What to produce
An exact, complete copy of the entries is needed, with the pictures left out.

── Records for processing

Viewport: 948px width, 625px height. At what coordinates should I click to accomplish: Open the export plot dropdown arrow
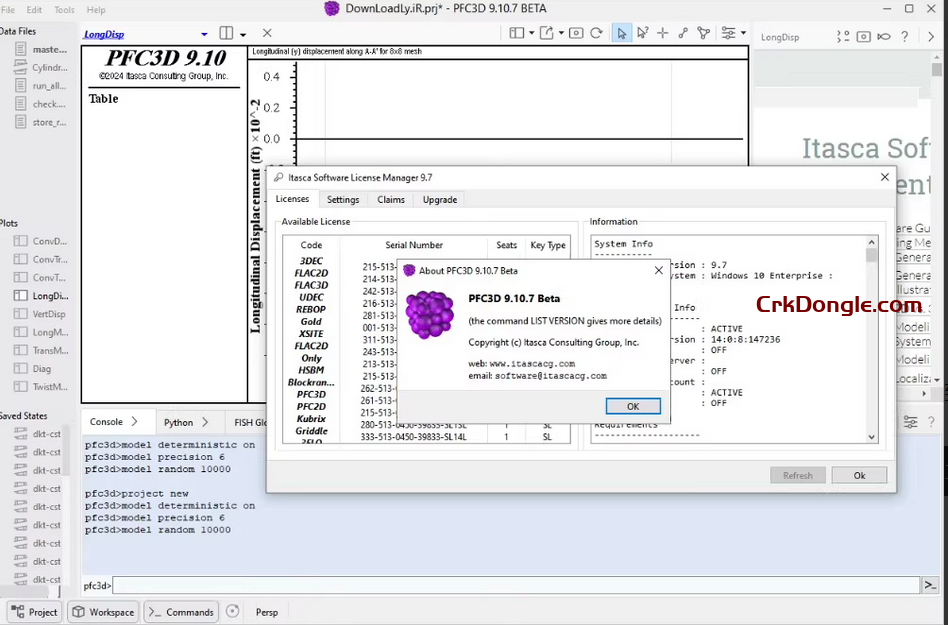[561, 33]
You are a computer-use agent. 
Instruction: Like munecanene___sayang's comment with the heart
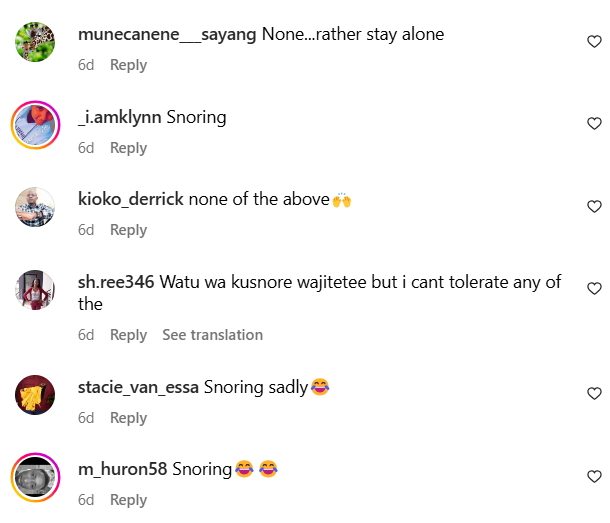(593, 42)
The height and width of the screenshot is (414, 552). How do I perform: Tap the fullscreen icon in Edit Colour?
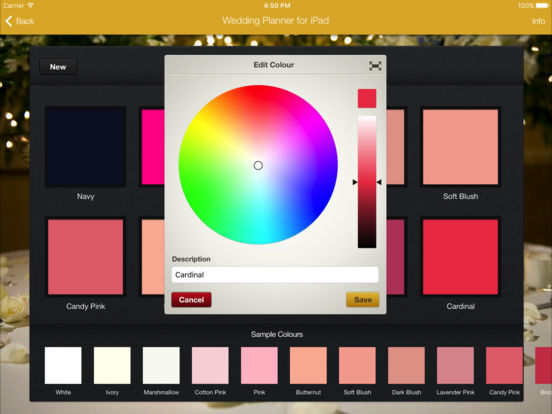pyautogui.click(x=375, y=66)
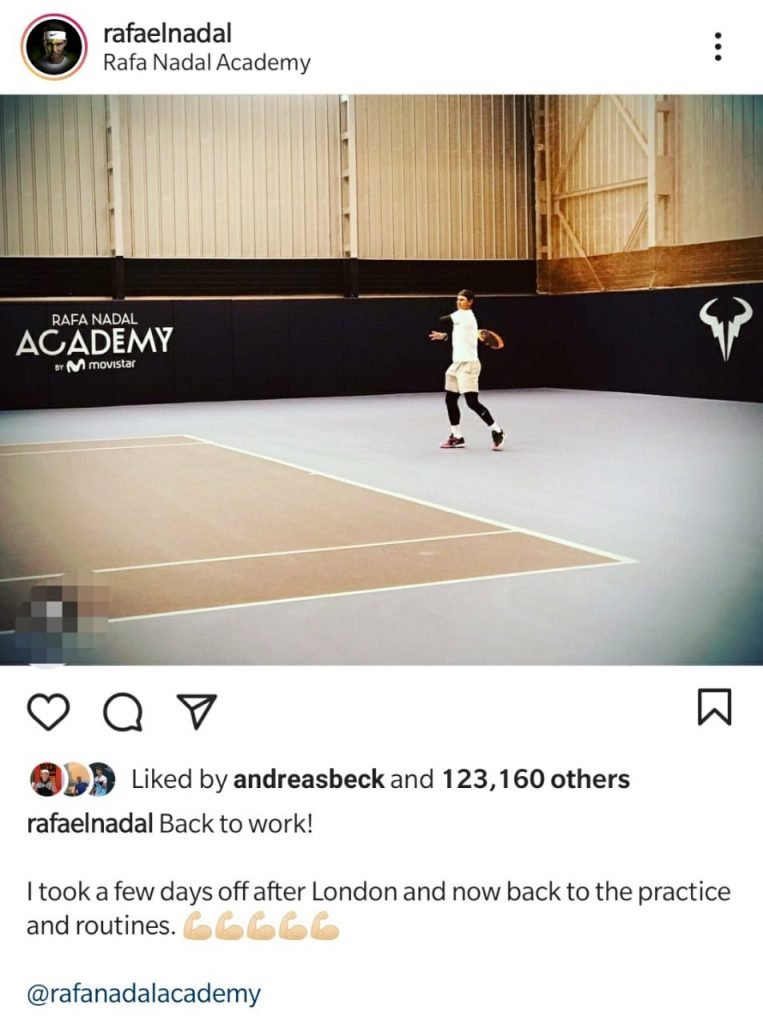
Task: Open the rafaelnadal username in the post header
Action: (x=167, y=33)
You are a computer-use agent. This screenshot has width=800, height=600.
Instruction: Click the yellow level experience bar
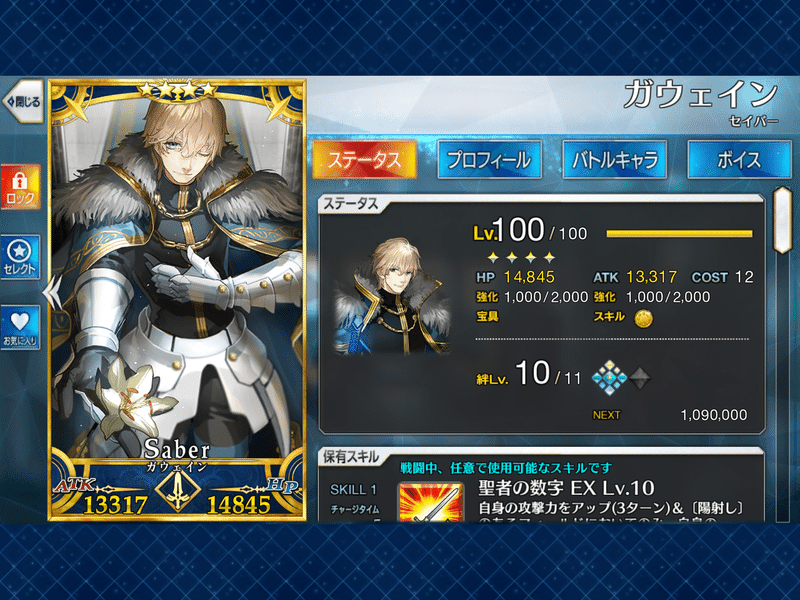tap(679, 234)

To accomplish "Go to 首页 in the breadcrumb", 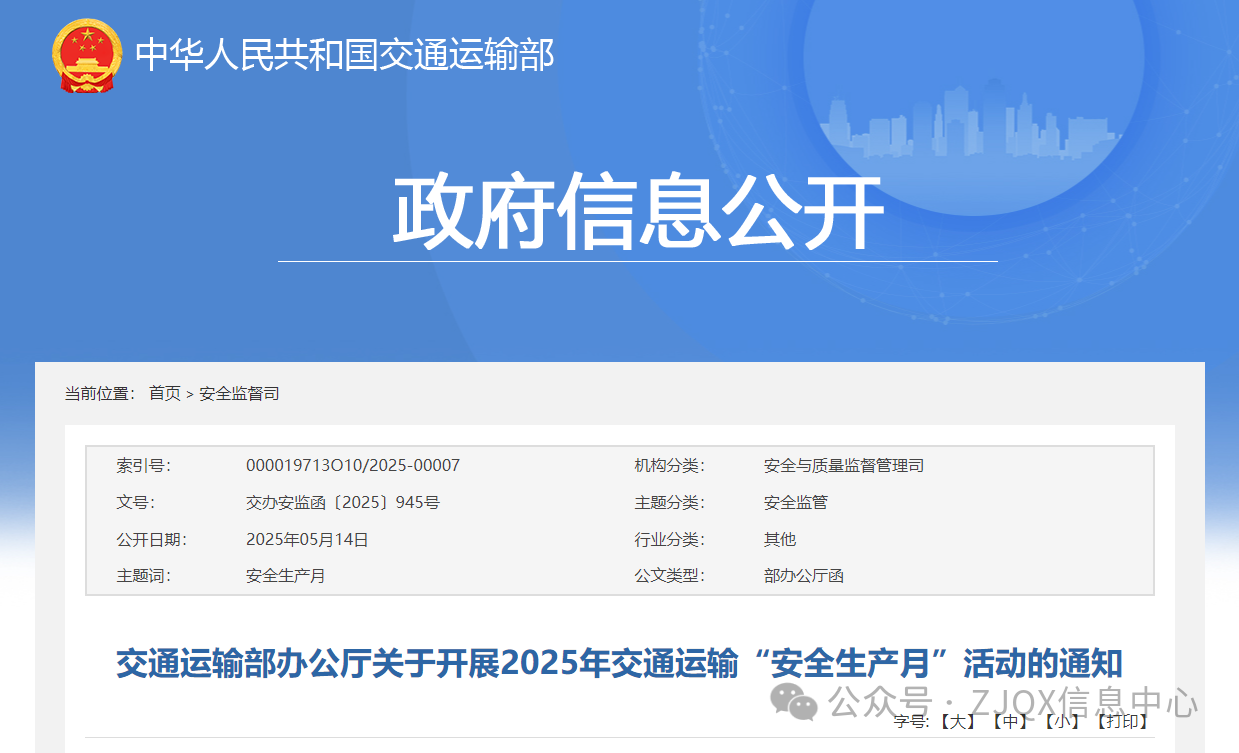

────

Reply to the task
Viewport: 948px width, 625px height. At what coordinates should I click to accomplish: Open the export plot dropdown arrow
[561, 33]
You are a computer-use agent. 
Instruction: Like munecanene___sayang's comment with the heart
(593, 42)
The height and width of the screenshot is (414, 552). How do I perform: Tap the fullscreen icon in Edit Colour?
pyautogui.click(x=375, y=66)
Task: Open the rafaelnadal username in the post header
Action: (x=167, y=33)
You are a computer-use agent. This screenshot has width=800, height=600.
Instruction: Click the yellow level experience bar
tap(679, 234)

To accomplish "Go to 首页 in the breadcrumb", 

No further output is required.